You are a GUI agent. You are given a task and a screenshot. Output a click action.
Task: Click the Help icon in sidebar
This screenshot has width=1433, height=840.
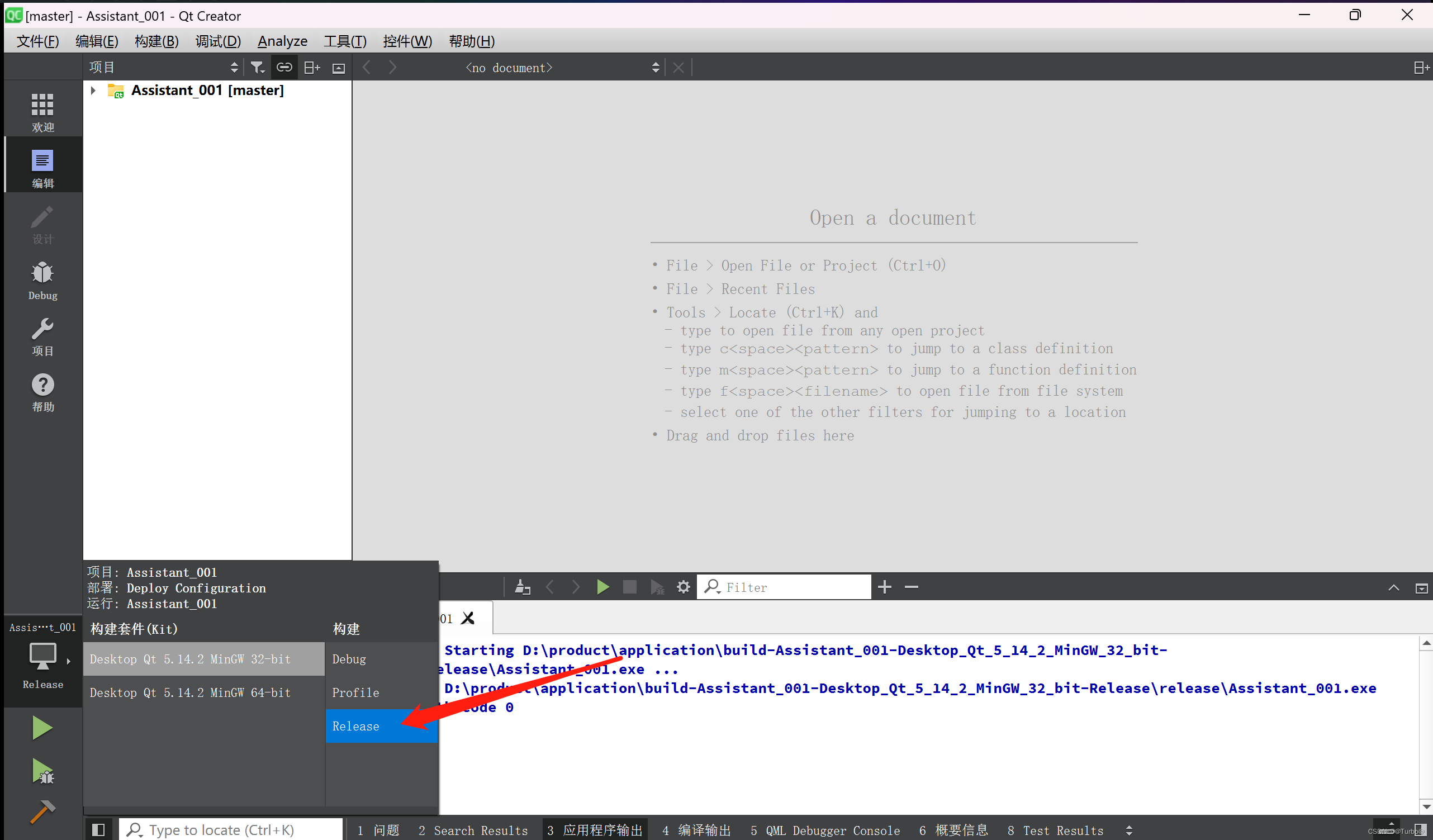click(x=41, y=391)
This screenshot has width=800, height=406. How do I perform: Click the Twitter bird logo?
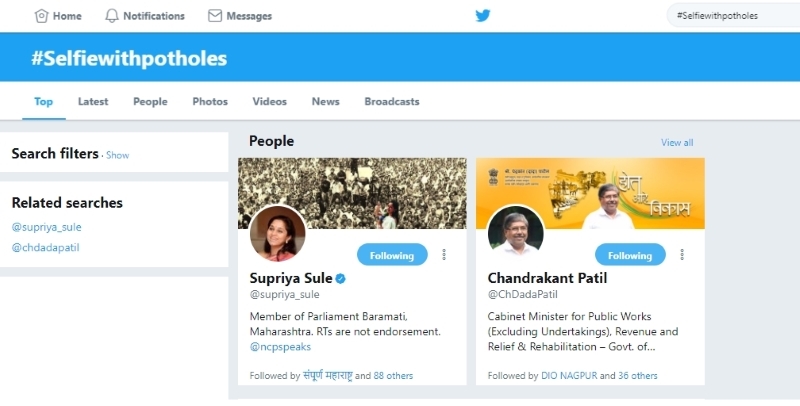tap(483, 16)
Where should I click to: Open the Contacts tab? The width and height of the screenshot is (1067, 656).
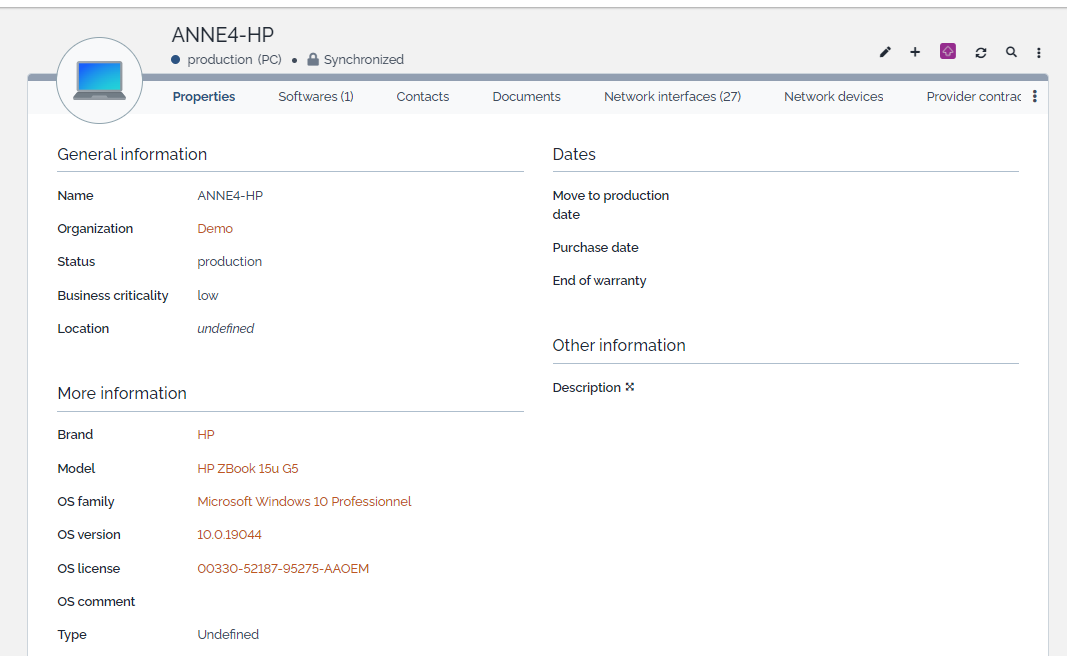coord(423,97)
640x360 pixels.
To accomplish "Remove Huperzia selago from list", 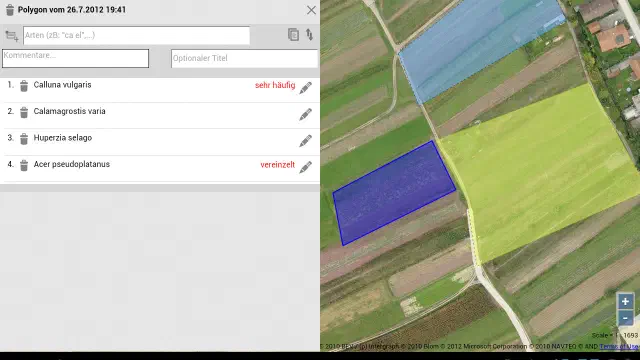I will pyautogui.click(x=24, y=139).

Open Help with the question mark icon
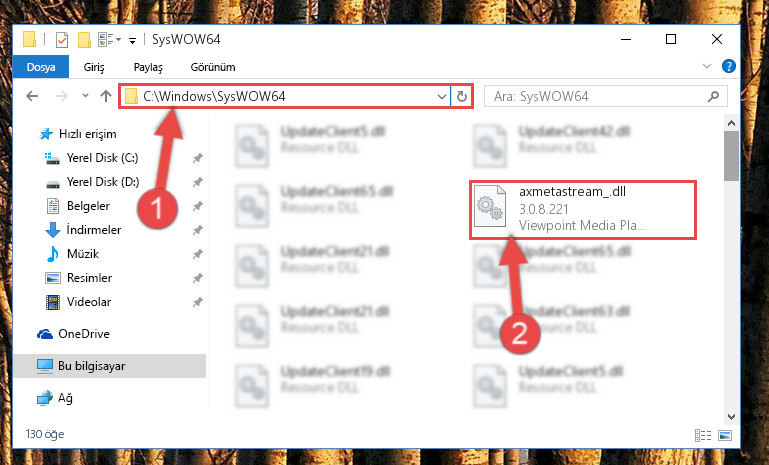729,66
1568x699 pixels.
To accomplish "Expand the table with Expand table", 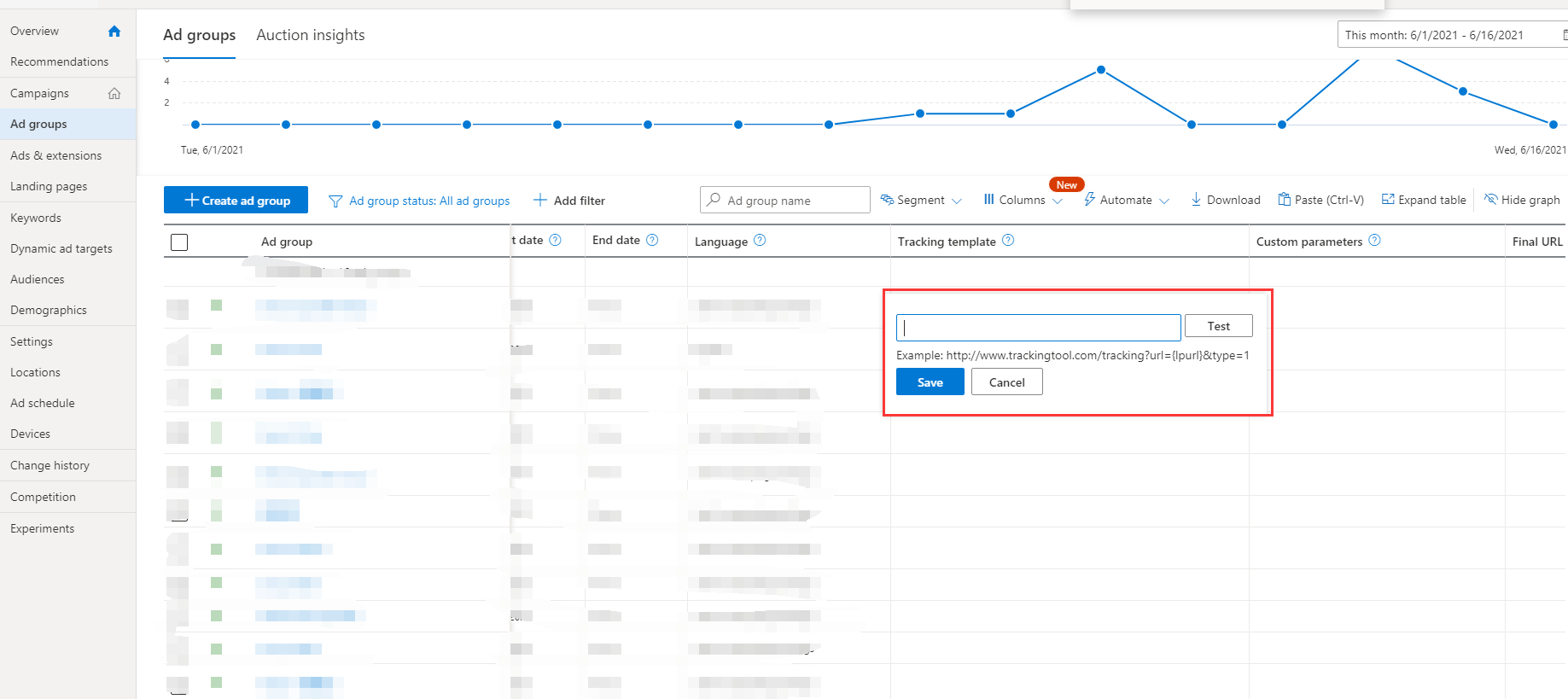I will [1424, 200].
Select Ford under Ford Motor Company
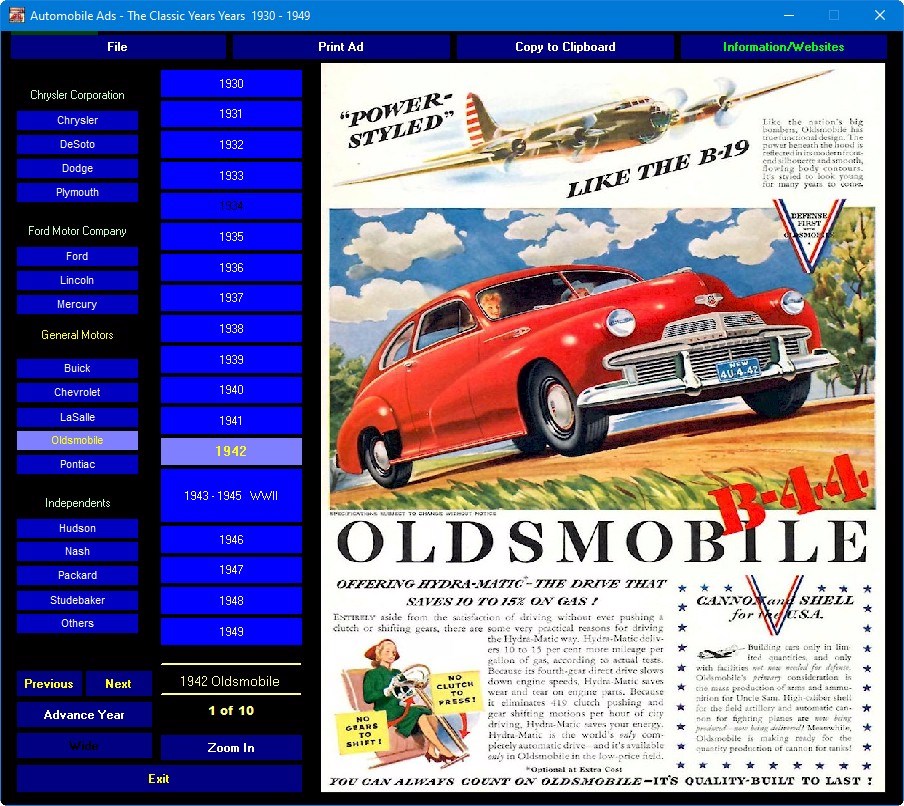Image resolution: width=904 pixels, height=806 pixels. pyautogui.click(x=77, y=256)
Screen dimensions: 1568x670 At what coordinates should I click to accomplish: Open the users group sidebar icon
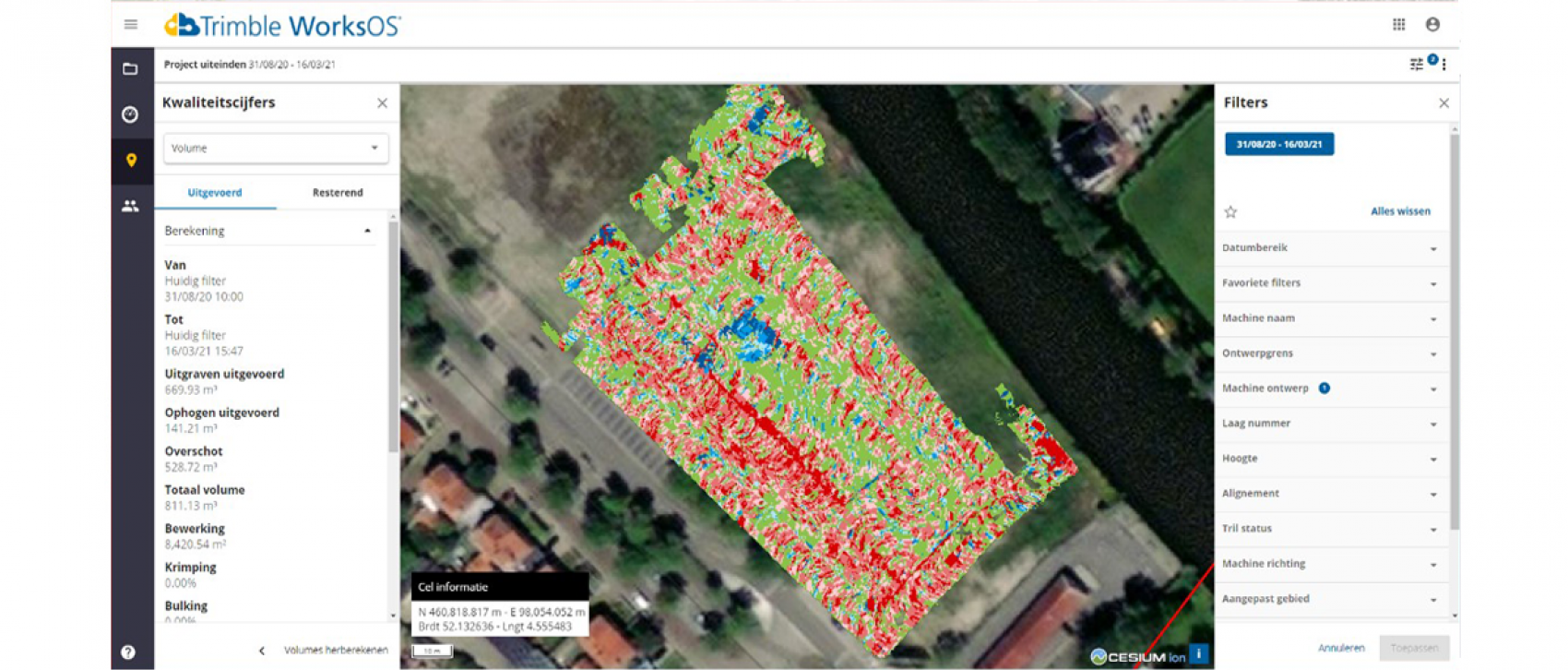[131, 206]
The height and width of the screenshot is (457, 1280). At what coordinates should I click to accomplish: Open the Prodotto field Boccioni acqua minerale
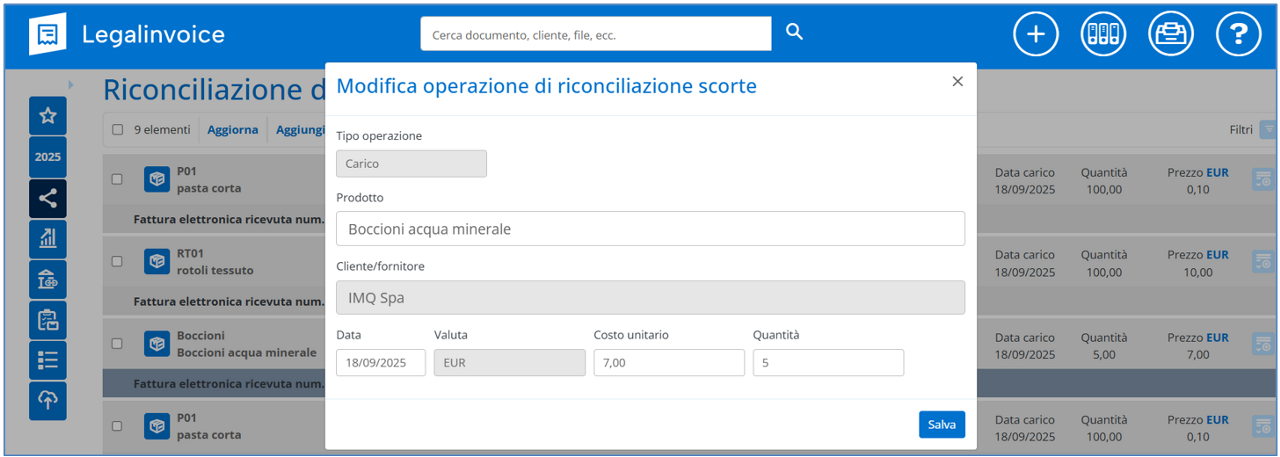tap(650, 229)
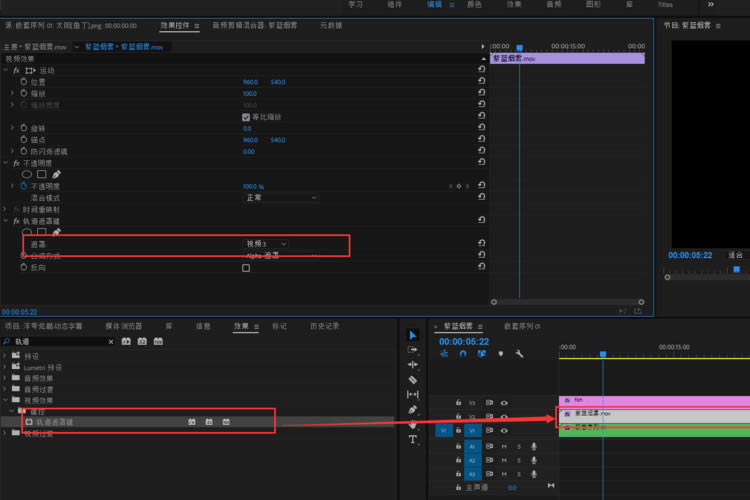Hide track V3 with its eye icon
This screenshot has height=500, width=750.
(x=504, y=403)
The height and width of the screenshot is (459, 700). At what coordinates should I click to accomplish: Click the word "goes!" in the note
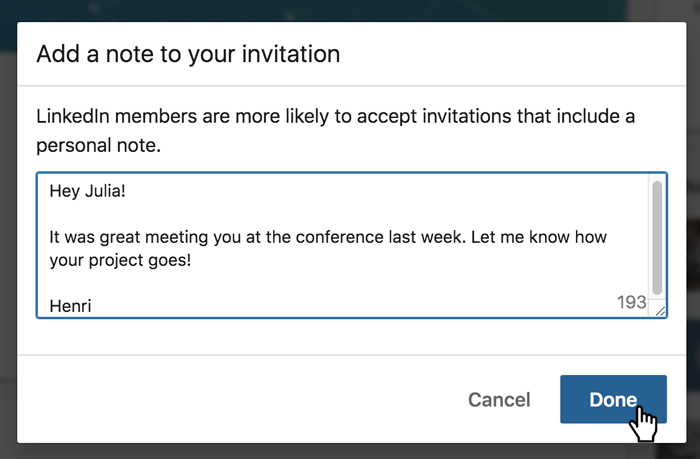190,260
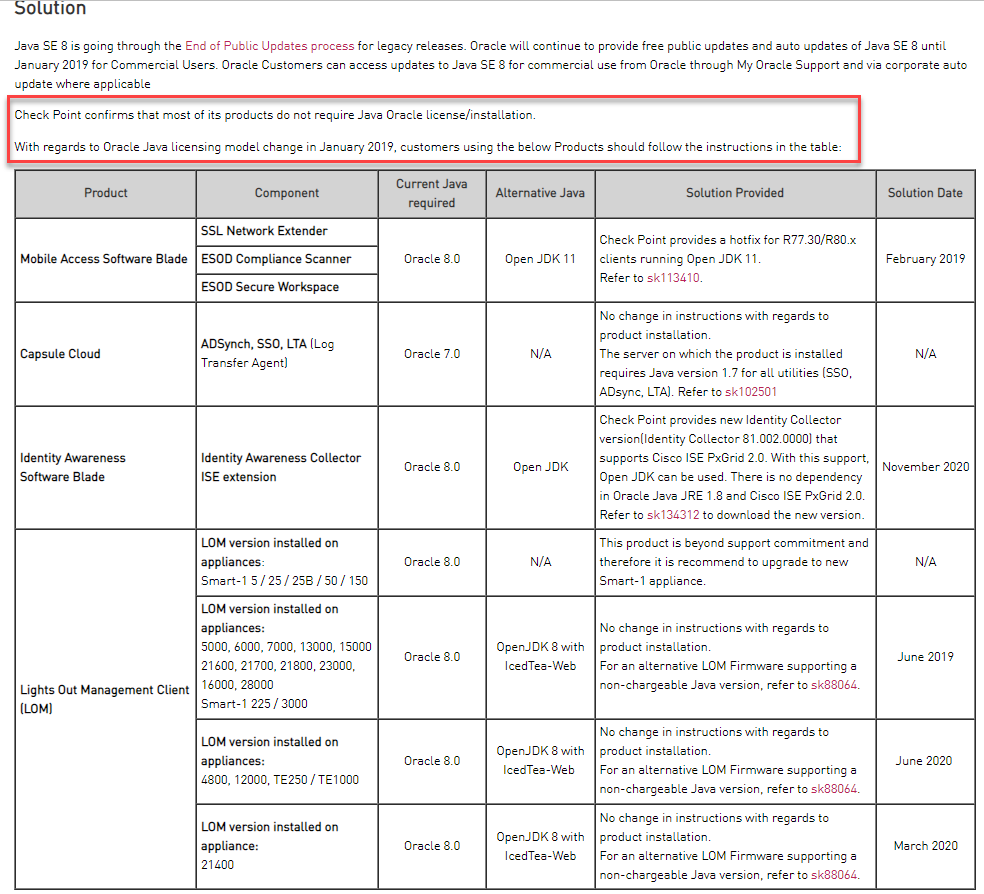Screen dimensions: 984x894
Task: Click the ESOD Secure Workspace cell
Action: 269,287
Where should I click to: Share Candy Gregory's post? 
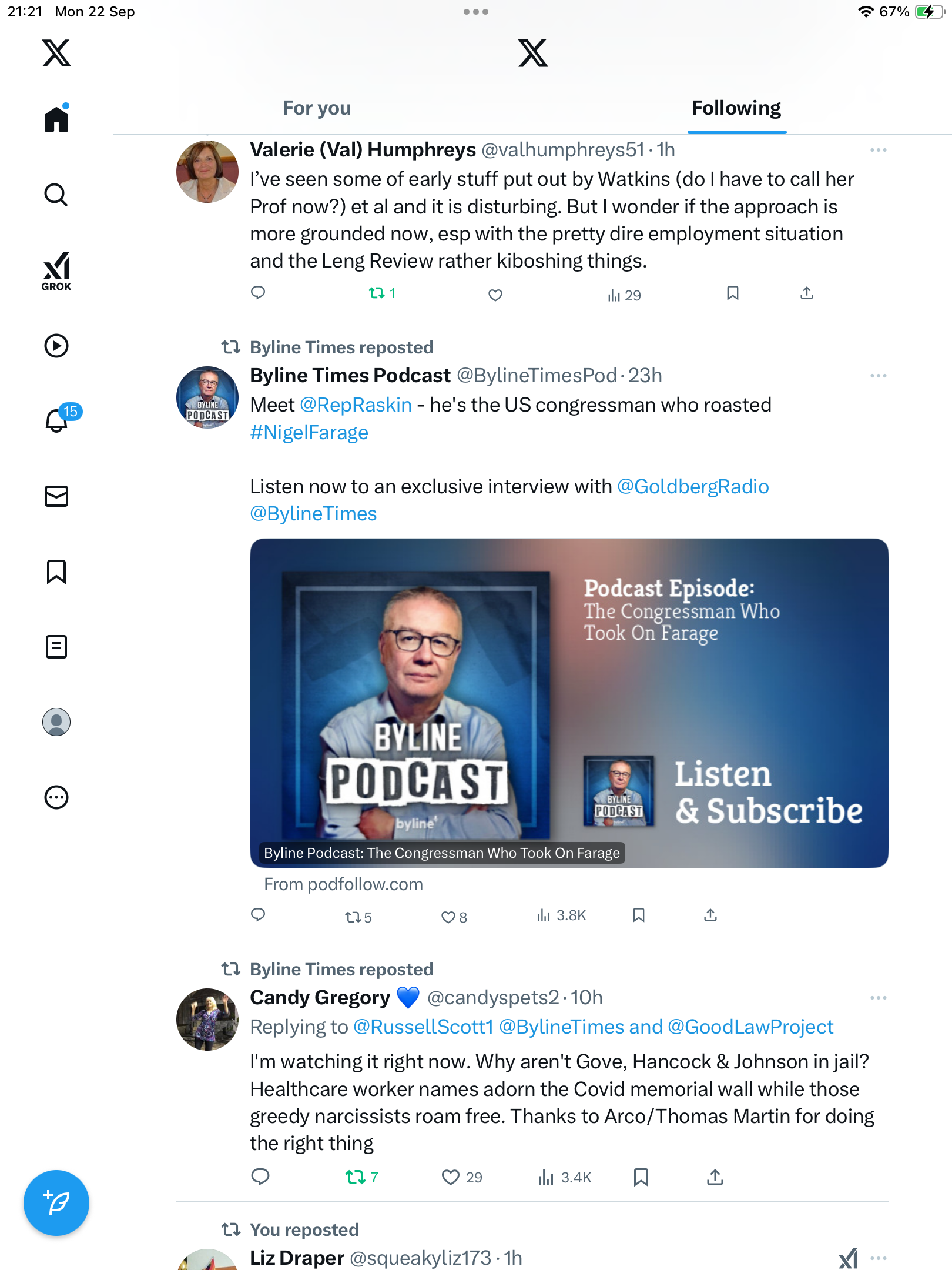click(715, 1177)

- - -

◆ HOW TO COMPLETE THIS TASK
A word-for-word copy of the lines from the start of the listing through the line containing "640x360 pixels." is the answer. Pictures stay out of it.

◆ THE COMPLETED TASK
You are a GUI agent. You are given a task and a screenshot. Output a click action.
Task: Click the Help icon in sidebar
This screenshot has width=1433, height=840.
click(x=41, y=391)
This screenshot has width=800, height=406. How do I perform: Click the Twitter bird logo?
tap(483, 16)
Where should I click to: Open the Contacts tab? The width and height of the screenshot is (1067, 656).
coord(423,97)
640x360 pixels.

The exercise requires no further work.